Python DB API - commit() v. execute("commit transaction")?

Chris Angelico rosuav at gmail.com
Tue May 30 21:36:16 EDT 2017


On Wed, May 31, 2017 at 11:06 AM, Ian Kelly <ian.g.kelly at gmail.com> wrote:
> What if you want to set cursor options before executing the query,
> e.g. Cursor.setoutputsize? It doesn't make sense as a Connection
> method, but it needs to be called before execute. Then you need to
> access the cursor before it has a result set.

If cursors have value as sub-transaction concepts, it must be possible
to create multiple of them, apply different options to them, and then
execute queries on them independently. Is this the case? Actually, it
probably doesn't need to be, as there's not really any options where
you'd care about that (if something emulated cursors by simply picking
the largest buffer size ever selected, you'd probably never see the
difference). So the value of a pre-query cursor is fairly minimal.

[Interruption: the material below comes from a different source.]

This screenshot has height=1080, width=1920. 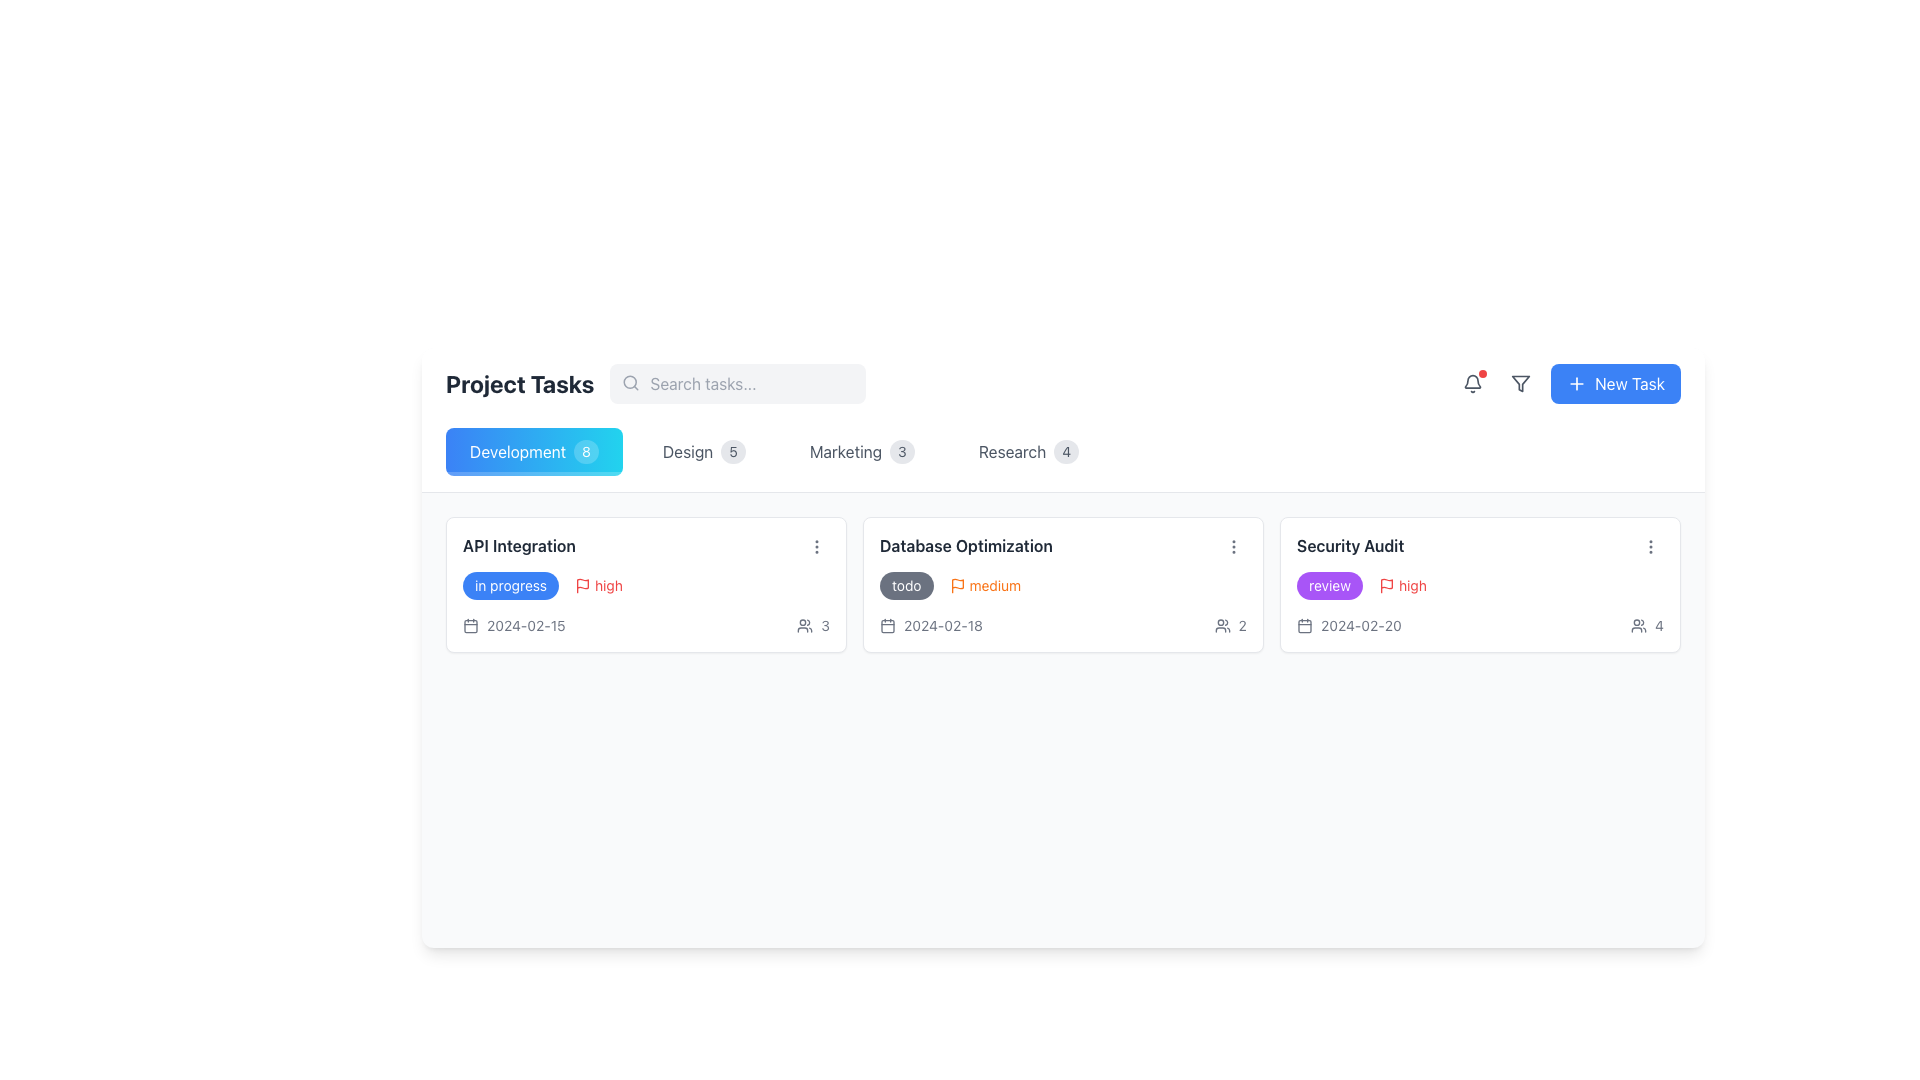 I want to click on the vertical ellipsis icon button located in the top-right corner of the 'Security Audit' card, so click(x=1651, y=547).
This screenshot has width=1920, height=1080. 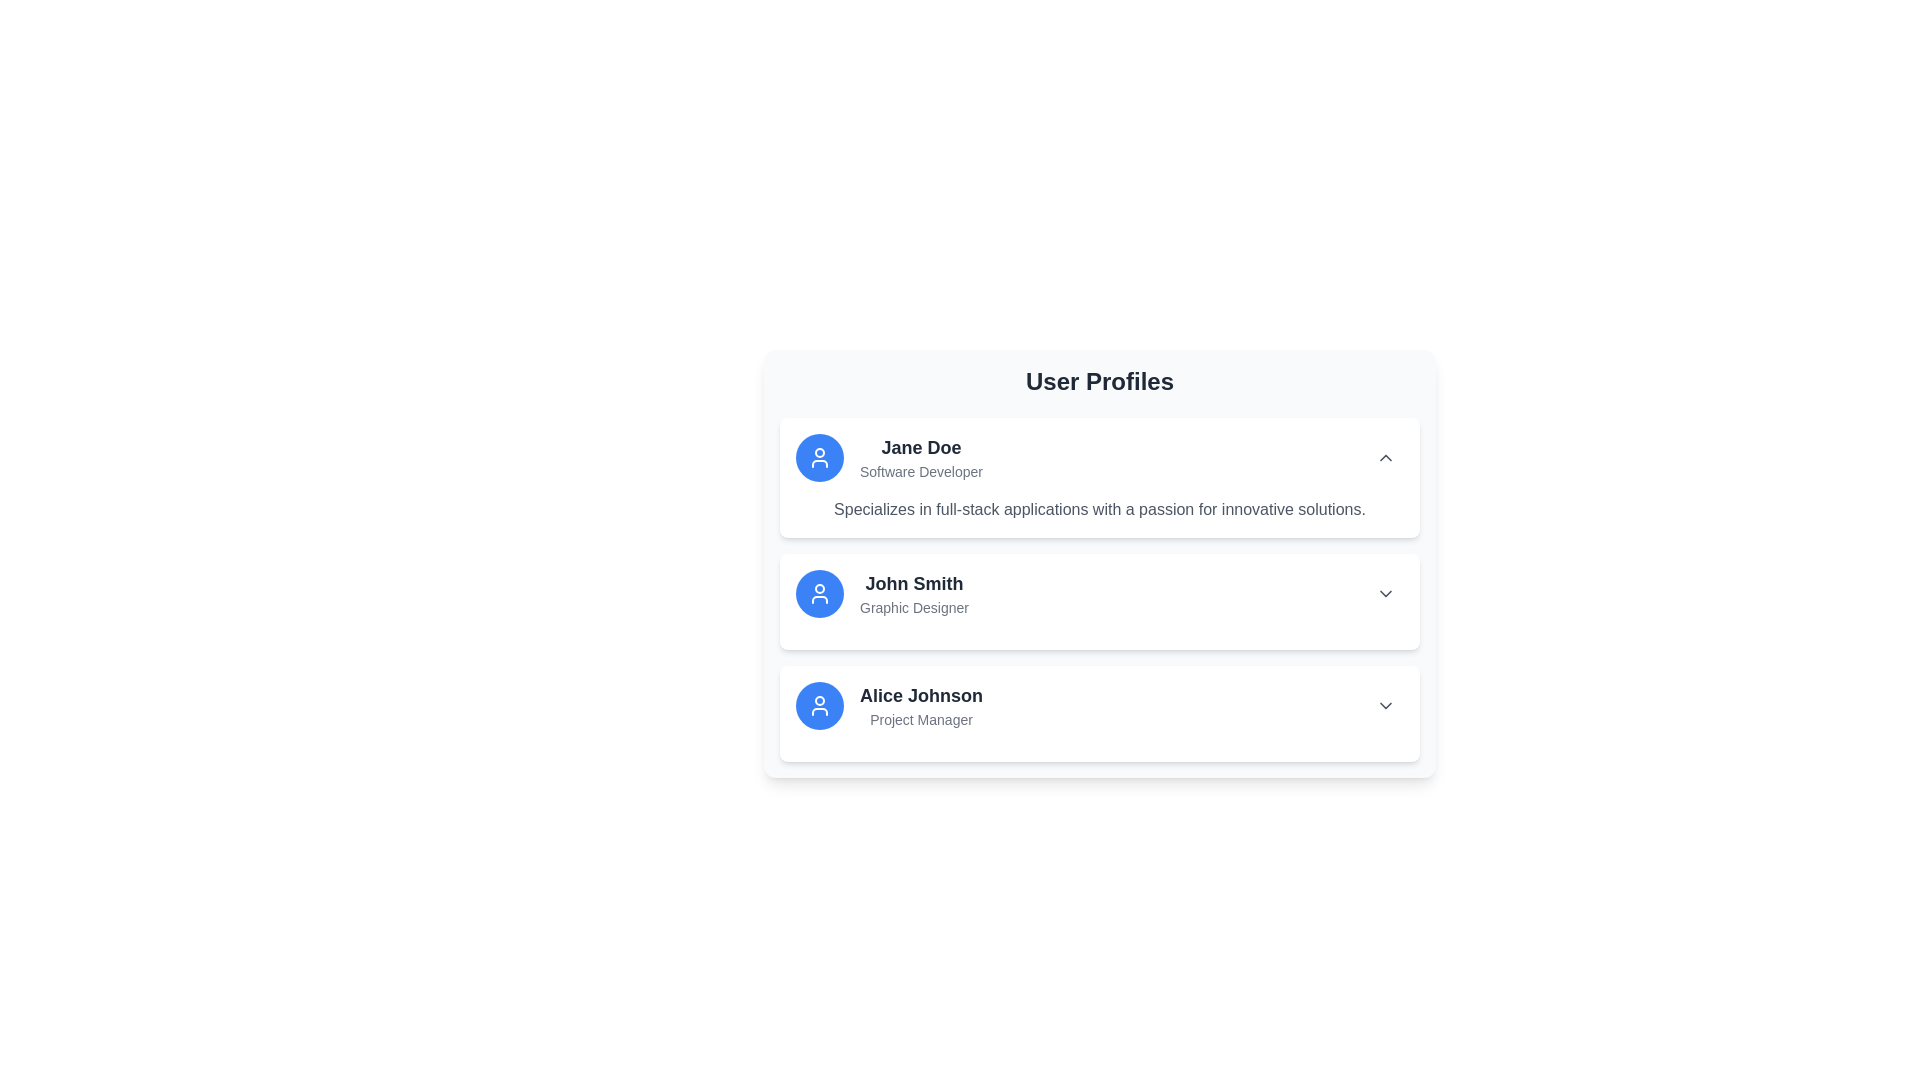 What do you see at coordinates (820, 704) in the screenshot?
I see `the Profile Icon located to the left of the primary text 'Jane Doe' in the user profile card` at bounding box center [820, 704].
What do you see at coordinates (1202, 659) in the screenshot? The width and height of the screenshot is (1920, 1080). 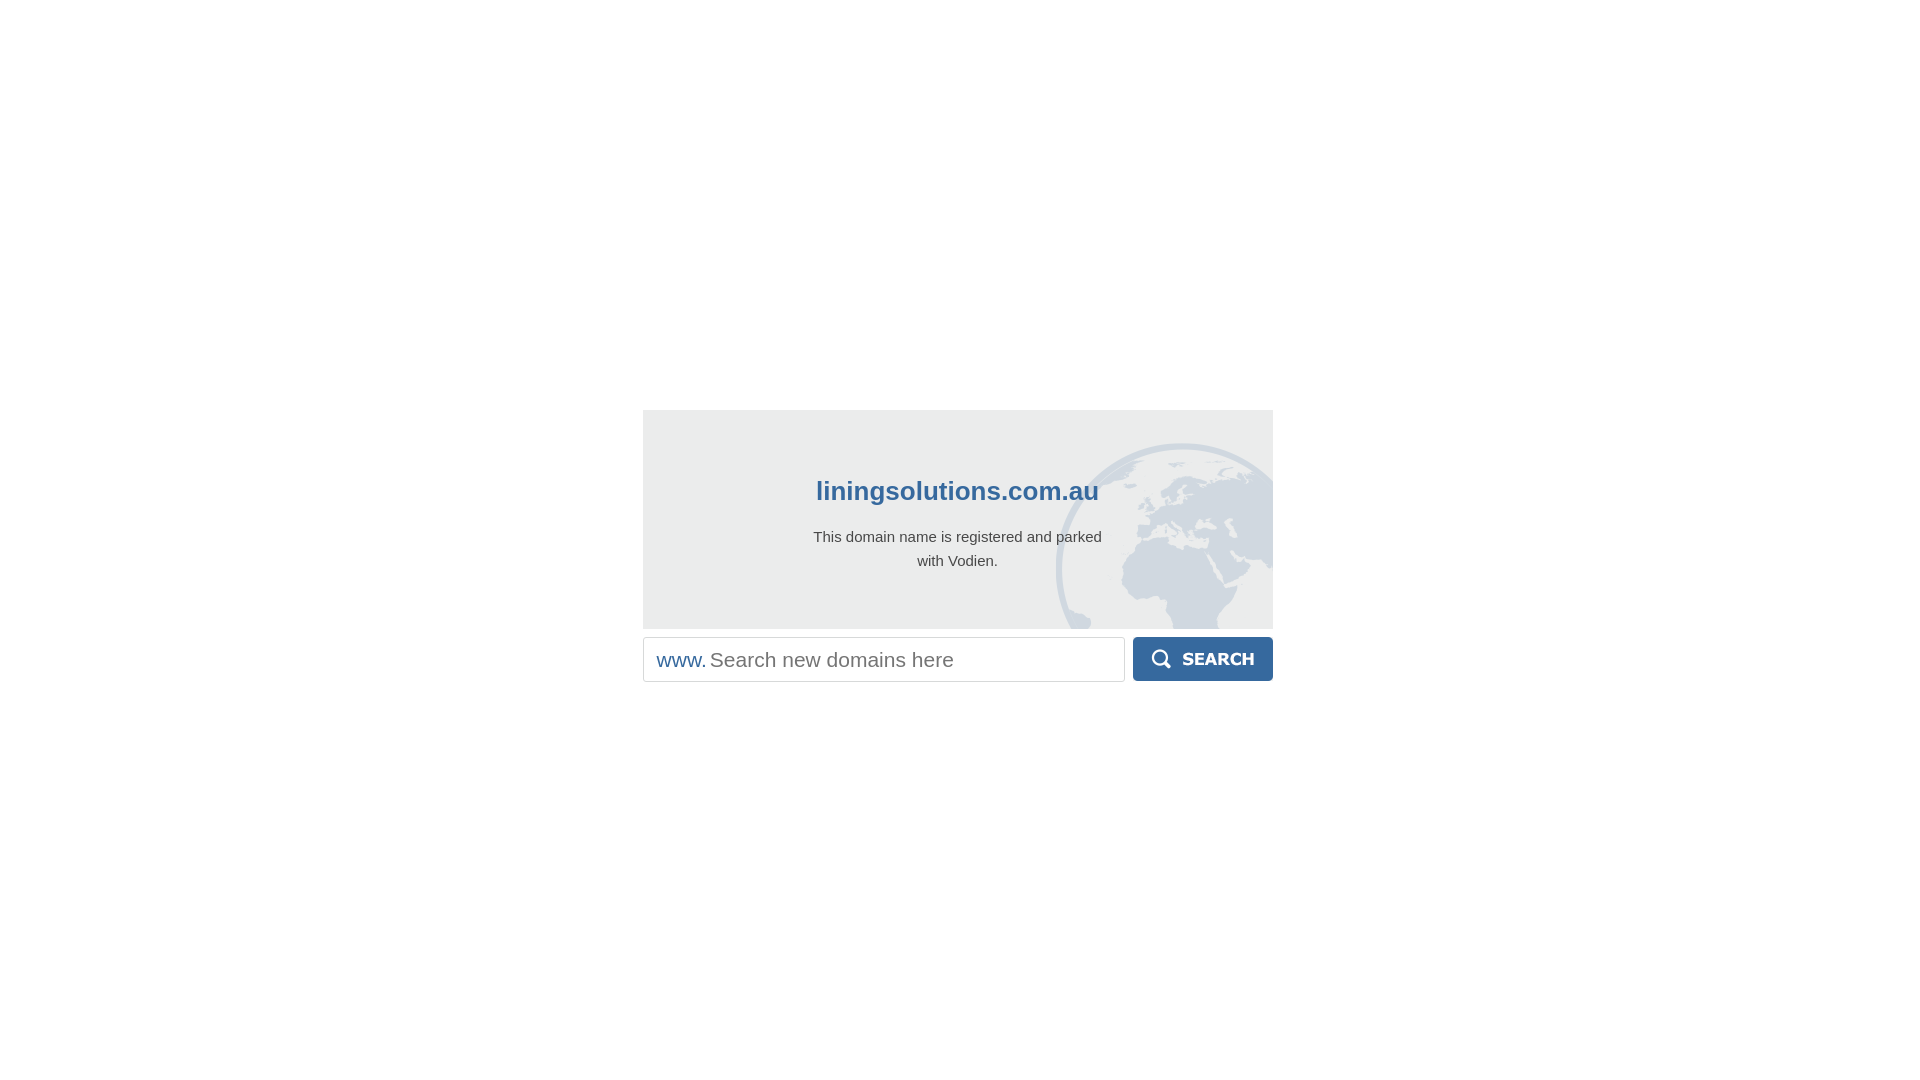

In the DB API 3.0, what I would like to see is that the connection
becomes a context manager that gives you a transaction object. With
that transaction, you can perform queries, and you could create
cursors from it if you want them, or just use a single in-built
cursor. But a cursor would relate to a result set, and would have no
meaning outside of it. At the moment, we don't have any object
representation of a transaction, which means that (unless I'm missing
something here) it's fundamentally impossible to have concurrent
transactions on a single connection.